◆ TO DO ◆
Scan the records for "will". Show the matching lines.

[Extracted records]
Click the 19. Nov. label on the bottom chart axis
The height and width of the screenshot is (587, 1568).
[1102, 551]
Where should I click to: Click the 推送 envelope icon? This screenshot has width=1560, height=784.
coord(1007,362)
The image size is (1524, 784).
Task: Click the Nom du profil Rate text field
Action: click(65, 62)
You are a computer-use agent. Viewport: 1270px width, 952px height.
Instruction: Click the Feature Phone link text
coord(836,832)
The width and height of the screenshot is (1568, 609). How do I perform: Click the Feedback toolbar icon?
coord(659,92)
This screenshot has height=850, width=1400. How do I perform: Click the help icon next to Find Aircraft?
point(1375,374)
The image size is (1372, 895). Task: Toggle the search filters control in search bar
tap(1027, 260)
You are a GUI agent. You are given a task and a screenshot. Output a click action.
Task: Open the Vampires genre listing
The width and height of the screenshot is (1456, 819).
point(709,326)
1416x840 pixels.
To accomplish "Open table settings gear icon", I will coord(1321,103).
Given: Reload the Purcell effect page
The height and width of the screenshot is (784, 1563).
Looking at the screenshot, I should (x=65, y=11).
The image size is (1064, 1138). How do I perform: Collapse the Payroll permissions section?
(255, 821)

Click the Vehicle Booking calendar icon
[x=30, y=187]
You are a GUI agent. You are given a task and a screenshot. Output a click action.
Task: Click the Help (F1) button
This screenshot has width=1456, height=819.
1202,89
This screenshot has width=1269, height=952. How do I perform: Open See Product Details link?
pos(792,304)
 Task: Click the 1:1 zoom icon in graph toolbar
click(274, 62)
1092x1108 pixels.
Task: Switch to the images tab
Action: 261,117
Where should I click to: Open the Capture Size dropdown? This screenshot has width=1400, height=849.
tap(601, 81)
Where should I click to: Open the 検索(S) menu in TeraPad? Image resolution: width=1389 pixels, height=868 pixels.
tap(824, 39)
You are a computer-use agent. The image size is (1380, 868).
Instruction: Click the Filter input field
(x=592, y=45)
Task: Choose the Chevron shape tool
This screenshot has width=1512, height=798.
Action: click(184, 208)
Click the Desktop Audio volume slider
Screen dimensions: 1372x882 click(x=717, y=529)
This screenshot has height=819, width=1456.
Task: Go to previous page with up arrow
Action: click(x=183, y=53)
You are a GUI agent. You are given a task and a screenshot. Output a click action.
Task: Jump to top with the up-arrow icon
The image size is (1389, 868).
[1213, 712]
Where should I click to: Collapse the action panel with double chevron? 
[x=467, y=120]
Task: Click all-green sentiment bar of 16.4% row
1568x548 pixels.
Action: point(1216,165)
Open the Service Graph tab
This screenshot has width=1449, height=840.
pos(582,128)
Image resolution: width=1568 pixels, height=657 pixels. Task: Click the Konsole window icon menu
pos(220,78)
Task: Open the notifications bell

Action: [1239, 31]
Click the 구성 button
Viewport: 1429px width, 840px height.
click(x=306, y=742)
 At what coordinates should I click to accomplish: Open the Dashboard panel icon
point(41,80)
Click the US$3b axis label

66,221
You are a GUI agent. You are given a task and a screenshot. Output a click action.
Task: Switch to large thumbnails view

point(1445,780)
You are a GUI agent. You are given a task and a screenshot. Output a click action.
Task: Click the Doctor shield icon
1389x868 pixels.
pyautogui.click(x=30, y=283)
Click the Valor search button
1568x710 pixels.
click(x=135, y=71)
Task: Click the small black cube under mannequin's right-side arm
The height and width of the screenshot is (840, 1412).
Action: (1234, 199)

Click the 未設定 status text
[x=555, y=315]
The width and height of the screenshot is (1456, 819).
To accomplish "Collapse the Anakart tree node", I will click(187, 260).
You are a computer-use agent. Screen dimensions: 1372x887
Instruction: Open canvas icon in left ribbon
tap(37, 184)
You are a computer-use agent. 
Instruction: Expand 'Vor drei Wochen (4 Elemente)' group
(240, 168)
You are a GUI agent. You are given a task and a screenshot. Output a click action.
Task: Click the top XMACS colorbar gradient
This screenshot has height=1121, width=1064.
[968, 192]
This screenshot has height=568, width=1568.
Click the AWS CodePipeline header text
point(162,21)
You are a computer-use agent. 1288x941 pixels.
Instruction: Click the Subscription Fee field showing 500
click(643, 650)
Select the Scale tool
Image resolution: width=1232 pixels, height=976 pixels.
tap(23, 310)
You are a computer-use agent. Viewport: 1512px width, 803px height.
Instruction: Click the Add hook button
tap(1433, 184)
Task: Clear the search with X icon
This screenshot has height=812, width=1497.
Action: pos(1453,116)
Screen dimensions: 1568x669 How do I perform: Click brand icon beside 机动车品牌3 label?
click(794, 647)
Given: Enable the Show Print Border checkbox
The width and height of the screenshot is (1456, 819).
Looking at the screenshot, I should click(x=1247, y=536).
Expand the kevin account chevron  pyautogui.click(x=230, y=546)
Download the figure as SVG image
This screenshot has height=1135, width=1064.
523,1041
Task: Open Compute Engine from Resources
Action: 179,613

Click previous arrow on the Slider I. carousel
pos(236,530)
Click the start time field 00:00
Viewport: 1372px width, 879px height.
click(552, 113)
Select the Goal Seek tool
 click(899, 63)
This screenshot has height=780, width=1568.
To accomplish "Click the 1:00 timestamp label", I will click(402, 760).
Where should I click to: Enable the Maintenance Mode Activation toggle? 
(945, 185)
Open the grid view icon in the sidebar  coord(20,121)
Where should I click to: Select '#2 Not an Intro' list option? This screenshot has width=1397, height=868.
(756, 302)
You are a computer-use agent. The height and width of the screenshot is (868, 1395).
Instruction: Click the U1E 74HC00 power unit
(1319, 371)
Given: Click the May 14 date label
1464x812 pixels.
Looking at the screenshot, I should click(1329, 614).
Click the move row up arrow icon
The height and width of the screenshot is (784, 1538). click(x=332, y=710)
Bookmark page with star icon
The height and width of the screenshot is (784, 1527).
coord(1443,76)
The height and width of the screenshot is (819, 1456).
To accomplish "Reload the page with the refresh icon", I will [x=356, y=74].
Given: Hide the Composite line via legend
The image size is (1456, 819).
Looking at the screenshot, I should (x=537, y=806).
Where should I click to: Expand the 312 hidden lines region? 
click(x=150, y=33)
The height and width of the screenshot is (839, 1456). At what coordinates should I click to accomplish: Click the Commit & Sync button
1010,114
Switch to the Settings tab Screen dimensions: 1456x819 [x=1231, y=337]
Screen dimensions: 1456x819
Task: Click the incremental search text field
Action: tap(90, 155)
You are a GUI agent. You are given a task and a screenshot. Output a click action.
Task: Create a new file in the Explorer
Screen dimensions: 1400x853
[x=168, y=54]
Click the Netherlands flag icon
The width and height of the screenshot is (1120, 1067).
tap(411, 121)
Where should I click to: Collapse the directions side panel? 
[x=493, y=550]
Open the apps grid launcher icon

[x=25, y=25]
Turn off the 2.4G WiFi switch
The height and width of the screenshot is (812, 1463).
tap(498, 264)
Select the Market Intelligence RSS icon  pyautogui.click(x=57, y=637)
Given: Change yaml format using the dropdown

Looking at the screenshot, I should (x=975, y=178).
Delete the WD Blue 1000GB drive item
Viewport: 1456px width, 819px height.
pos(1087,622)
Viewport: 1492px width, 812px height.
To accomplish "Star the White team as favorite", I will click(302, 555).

◆ ANSWER TO THE PROBLEM ◆
To accomplish "Open table settings gear icon", I will coord(1321,103).
To accomplish "Collapse the Anakart tree node", I will click(187, 260).
To accomplish "Click the 1:00 timestamp label", I will click(402, 760).
To accomplish "Reload the page with the refresh icon", I will [x=356, y=74].
To accomplish "Star the White team as favorite", I will click(302, 555).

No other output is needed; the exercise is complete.